During her time of study at the Leipzig Conservatory and privately in Leipzig, British composer Ethel Smyth met both Brahms and Tchaikovsky at various times, either at Brodsky’s home or at the home of Heinrich Herzogenberg and his wife, Elisabeth. After meeting Smyth in 1888, Tchaikovsky later wrote:
“Miss Smyth is one of the few women composers whom one can seriously consider to be achieving something valuable in the field of musical creation. … Since of course no Englishwoman can be without her peculiarities and eccentricities, it is no wonder that Miss Smyth displays some, too … her incredible, incomprehensible veneration, nay, passion for the enigmatic musical genius of Brahms. In her view, Brahms is the culmination of all music, and everything that came before him served merely as necessary groundwork so that, finally, absolute musical beauty could be embodied in the person of the Viennese master.”

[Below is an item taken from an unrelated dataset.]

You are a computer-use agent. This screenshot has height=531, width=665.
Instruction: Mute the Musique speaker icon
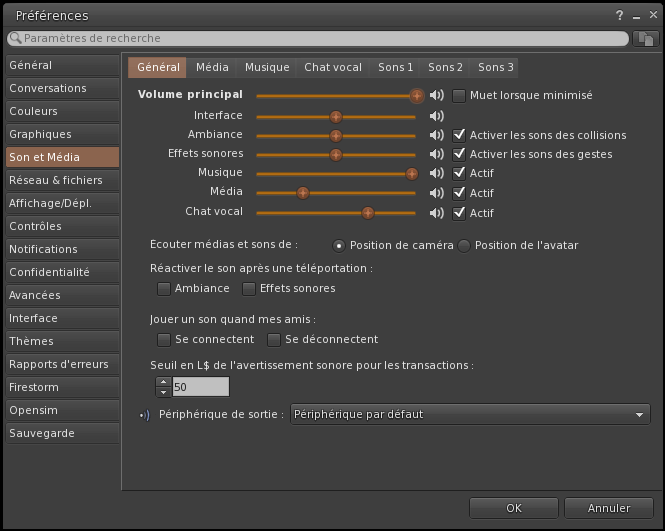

Maestro Demirjian weighed in on the opportunity to hear Smyth on the concert.
“To the best of my knowledge,” says Demirjian, “This week marks the first time in our history that the KSO will be performing the music of Ethel Smyth, a wonderful composer and remarkable historical figure. The delightful overture to The Boatswain’s Mate reflects the comic excitement and substantial use of English folk tunes found in Smyth’s opera and also prominently quotes Smyth’s “March of the Women”, the anthem of the women’s suffrage movement in Great Britain.”
To continue the exploration of Smyth’s music, Demirjian is including her Suite for Strings on next January’s Chamber Classics concert.